2. L'invenzione del telefono

"Provando e riprovando"
Le pile Bunsen usate da Meucci per la galvanostegia sviluppavano circa 1,9 V per elemento voltaico. Con riferimento a queste batterie Meucci dichiarò, durante la deposizione al processo Bell/Globe:
[Risposta n. 540] "Nel primo esperimento ne ho usato molte; ne avevo 60 e credo di averle messe tutte insieme; ma poi qualche volta levavo il conduttore dal polo negativo dell’ultima pila e lo mettevo in comunicazione con soltanto 4 oppure 6 pile, poiché esperimentando trovai che non mi occorreva una corrente così energica ".
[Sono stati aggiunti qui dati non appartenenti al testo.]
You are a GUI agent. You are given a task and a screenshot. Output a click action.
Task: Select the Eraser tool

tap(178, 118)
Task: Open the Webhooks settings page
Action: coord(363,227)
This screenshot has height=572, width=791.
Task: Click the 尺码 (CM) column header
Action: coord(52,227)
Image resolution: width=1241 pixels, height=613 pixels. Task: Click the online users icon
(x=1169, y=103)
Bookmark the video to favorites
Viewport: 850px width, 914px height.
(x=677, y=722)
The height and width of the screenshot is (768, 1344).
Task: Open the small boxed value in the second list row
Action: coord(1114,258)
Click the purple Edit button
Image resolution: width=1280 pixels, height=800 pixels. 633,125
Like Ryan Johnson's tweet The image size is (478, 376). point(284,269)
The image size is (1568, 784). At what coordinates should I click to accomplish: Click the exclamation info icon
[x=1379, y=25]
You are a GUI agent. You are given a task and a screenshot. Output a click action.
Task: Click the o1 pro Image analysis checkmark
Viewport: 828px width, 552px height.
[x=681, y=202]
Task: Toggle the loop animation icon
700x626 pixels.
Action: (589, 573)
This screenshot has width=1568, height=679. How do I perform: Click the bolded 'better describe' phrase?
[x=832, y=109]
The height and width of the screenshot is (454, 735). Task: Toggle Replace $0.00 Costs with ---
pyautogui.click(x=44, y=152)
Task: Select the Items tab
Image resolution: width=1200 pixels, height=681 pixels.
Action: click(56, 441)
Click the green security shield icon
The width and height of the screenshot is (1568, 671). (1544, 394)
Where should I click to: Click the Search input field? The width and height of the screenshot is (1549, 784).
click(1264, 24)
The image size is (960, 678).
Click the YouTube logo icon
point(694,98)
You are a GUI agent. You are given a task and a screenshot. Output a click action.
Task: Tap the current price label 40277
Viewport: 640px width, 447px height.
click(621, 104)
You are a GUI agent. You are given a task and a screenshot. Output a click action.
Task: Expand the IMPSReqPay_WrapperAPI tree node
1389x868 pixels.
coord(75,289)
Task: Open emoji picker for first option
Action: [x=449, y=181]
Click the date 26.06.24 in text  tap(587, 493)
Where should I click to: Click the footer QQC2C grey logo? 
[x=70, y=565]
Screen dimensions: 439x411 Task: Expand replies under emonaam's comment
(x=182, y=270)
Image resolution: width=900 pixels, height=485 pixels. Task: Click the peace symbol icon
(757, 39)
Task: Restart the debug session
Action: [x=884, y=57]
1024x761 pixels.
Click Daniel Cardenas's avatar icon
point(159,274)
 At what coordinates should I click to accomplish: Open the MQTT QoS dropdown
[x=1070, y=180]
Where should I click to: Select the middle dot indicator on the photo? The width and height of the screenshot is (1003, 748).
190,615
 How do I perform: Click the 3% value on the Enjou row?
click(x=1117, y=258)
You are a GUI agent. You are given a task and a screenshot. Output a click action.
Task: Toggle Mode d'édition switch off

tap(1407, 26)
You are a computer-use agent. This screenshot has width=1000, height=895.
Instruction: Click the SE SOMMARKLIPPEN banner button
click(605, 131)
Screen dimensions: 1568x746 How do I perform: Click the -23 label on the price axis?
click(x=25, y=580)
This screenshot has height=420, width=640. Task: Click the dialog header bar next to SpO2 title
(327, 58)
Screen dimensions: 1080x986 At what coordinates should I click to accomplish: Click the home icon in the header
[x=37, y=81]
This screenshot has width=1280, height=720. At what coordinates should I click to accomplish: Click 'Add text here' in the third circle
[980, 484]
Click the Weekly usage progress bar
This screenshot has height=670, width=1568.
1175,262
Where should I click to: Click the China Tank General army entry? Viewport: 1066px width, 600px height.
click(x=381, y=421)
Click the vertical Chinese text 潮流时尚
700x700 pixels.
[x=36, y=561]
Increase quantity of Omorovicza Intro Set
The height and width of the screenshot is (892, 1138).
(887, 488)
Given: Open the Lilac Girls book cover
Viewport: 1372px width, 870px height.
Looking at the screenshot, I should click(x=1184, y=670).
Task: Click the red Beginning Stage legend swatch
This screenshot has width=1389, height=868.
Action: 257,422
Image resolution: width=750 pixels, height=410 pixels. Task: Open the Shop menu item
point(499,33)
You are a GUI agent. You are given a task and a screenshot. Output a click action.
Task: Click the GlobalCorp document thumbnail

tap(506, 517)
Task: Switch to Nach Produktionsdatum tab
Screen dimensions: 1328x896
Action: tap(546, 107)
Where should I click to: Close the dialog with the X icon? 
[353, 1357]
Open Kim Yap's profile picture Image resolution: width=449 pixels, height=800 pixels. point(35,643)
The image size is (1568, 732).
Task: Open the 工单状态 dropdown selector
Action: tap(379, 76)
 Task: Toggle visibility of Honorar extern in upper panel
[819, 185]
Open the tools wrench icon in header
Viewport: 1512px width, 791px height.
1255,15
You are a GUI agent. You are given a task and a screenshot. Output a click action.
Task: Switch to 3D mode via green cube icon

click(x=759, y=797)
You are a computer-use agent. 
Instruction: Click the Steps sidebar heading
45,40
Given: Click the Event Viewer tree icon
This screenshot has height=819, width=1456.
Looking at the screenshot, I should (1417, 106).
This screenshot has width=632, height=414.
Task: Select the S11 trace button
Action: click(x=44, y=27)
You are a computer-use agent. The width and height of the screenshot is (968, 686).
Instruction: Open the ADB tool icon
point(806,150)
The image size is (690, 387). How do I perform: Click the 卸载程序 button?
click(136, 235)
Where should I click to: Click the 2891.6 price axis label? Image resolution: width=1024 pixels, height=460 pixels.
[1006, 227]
Fin dal primo esperimento di trasmissione della voce per via elettrica, all'Avana, in cui il paziente si sorbì una "schicchera" di 114 V, Meucci continuò a fare esperimenti in diverse condizioni: applicò tensioni ridotte a 11,4 V, oppure a 7,6 V:

". . .poiché esperimentando trovai che non mi occorreva una corrente così energica. "

". . . Feci ripetere differenti volte nella stessa giornata. Di poi riprovai in differenti giorni...".

Queste frasi richiamano alla memoria l’insegnamento galileiano del "provando e riprovando" - motto dell’Accademia del Cimento, fondata a Firenze dai discepoli di Galileo, nel 1657 - che certamente il giovane Meucci aveva ascoltato dalle labbra dei suoi maestri, all’Accademia di Belle Arti di Firenze.

Arrivato a New York nel 1851 e dopo aver avviato la fabbrica di candele assieme a Giuseppe Garibaldi, al tenore Lorenzo Salvi (principale finanziatore) e al segretario e amministratore di questi, Domenico Mariani, Meucci riprese i suoi esperimenti sul "telegrafo parlante", installando un collegamento funzionante tra i due suoi laboratori (uno nel basamento del cottage, l’altro nel cortile) e la stanza della moglie Ester, invalida, al terzo piano del cottage.

Su questo collegamento Meucci sperimentò, nel corso di una ventina di anni, un gran numero di tipi di telefono e di singole parti , sfruttando effetti elettrostatici ed elettromagnetici. Nelle sue realizzazioni ebbe un notevole aiuto da Charles Chester che possedeva un'azienda di materiale elettrico.

Dichiarò, infatti, nel suo affidavit (traduzione dall’inglese):

"...feci la conoscenza del Sig. Charles Chester, di Centre Street, il quale si diede la pena di mostrarmi tutto ciò che aveva nel suo stabilimento in materia di elettricità. Visitai spesso Mr. Chester e frequentemente solevamo comunicare l’un l’altro e scambiare idee su argomenti elettrici..."

Al processo Bell/Globe, Meucci chiarì ulteriormente il suo modo di procedere nelle ricerche per quanto riguarda in particolare i telefoni elettromagnetici:

[Risposta n. 29] "Tutte le volte che avevo un poco di tempo lo dedicavo a nuovi esperimenti. Ordinai a Mr. Chester una quantità di pezzi d’acciaio magnetizzato, e delle bobine di varie dimensioni e ferri da cavallo d’acciaio per l’interno degli strumenti ed altri più grandi per magnetizzare da me stesso i pezzi d’acciaio temperato per metterli nel centro delle bobine; come pure provai diverse qualità di membrane, parte di ferro, di varie qualità di tessuti e metalli, sostanze animali, legno, ecc.; e construssi diversi altri instrumenti che furono da me provati con migliore risultato degli anteriori, continuando i miei sperimenti fino a circa l’anno 1871..."

 Meucci realizzò, nel 1856, il suo primo telefono elettromagnetico e, nel 1858, un telefono elettromagnetico di ottima qualità con cui eseguì un gran numero di esperimenti anticipando varie considerazioni su importanti problemi in campo telefonico (carico induttivo delle linee elettriche, dispositivo antilocale, segnalazione di chiamata , linea di trasmissione, silenziosità dell'ambiente e riservatezza).